Esta ciudad es un promontorio rocoso, con tres puertos naturales, el más grande ubicado en el noroeste, que sirve como importante puerto comercial hacia el este del mar Mediterráneo, y los dos más pequeños son utilizados para propósitos navales. El puerto tiene servicios de transbordadores a casi todas las islas del este de Grecia y muchas del norte y este del mar Egeo. La parte oeste del puerto es usada para servicios de carga y cubre un gran área.
El Pireo se mantiene como el mayor centro industrial y portuario, y es la terminal para el servicio de trenes eléctricos. Cuenta con astilleros, fábricas productoras de maquinaria agrícola, vidrio, textil y productos químicos. Además exporta aceitunas, aceite de oliva y jabón. También tiene una escuela industrial fundada en 1938.
En el siglo V a.C., el estratega Temístocles llego a la conclusión de que el futuro de Atenas estaba en el mar y doto a la ciudad de un nuevo puerto, que se comunica con Atenas a través de una vía fortificada con lo que se denominaría las Largas Murallas. En el Pireo hay tres puertos: Kantahros (Kentrolimani) y Zea, los puertos comerciales, y Mounichie (Mikrolimani), donde Atenas situa sus murallas de madera, es decir su flota de guerra.
Durante la Edad Media, el Pireo tuvo un rival, el puerto de Clarence, al noroeste del Peloponeso, que acapara el tráfico de los ricos puertos italianos. El Pireo entra en decadencia y no se recupera hasta 1821, cuando Atenas vuelve a ocupar su lugar en una Grecia que se libera de los turcos. El puerto se moderniza entonces con nuevos almacenes y dársenas. Los griegos procedentes de Asia Menor acuden en busca de trabajo, por lo que el Pireo vuelve a pasar por un momento de decadencia; la ocupación alemana puso fin a esta época legendaria.
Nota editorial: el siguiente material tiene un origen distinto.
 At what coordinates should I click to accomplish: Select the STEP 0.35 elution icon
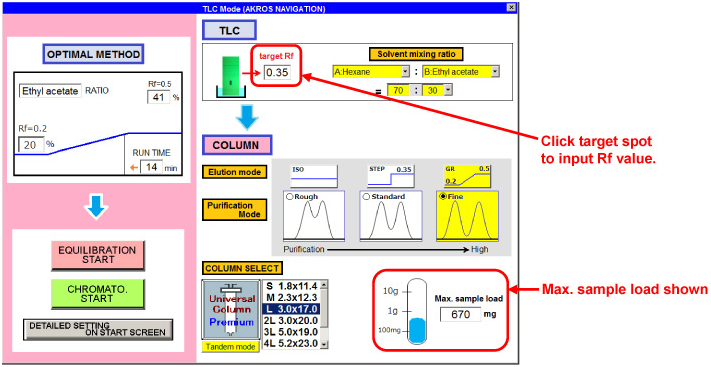[x=390, y=176]
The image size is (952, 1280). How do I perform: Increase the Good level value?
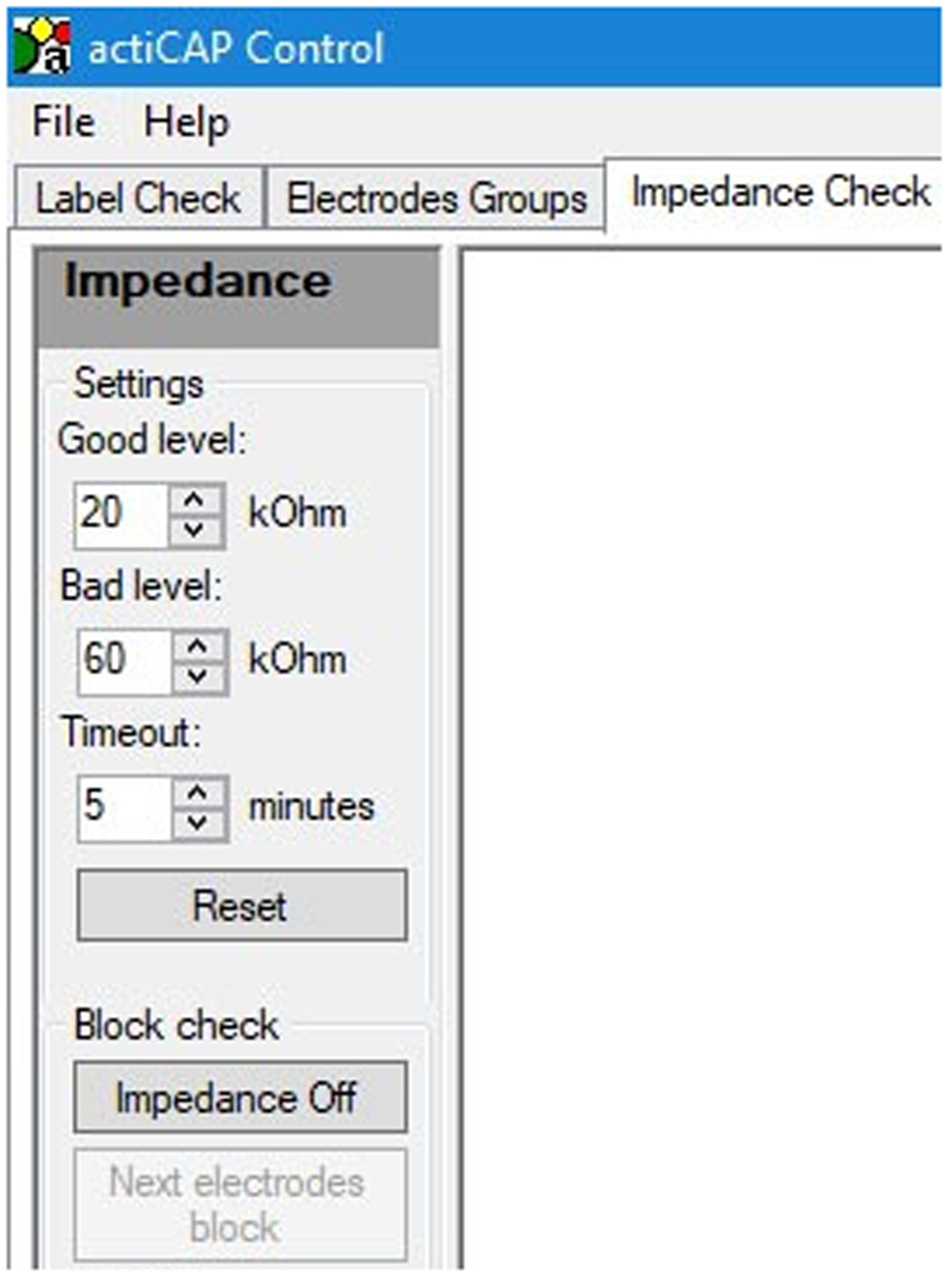194,499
En la actualidad, pese a la división administrativa, el Pireo es un barrio de las afueras de la ciudad de Atenas a donde llega la línea de Metro, en la plaza Omonia. Las largas murallas cedieron su lugar a una avenida activa llena de almacenes y garajes. Hoy el Pireo es, ante todo, el centro de Grecia, pues desde él salen todos los barcos que llevan a las islas. En Mikrolimani y Zea, los yates con ventanas ahumadas han sustituido a las grandes galeras de combate. De Kentrolimani parten y llegan paquebotes, cargos y transbordadores con destino a Odesa o Marsella.
Al Pireo se acude por dos razones: para salir en barco o para comer pescado. La salida del Pireo por el mar tiene un delicioso sabor a libertad; y no es de extrañar, pues el Pireo es el pulmón de Atenas que, al fin y al cabo, debe dar gracias a su abertura al Egeo.
El corazón del puerto de El Pireo es un buen lugar para comer pescado. Existen numerosos restaurantes y tabernas repartidas a lo largo de todo el puerto. Las mesas, situadas junto al mar, se extienden de extremo a extremo y resulta muy agradable almorzar o cenar con vistas a los veleros.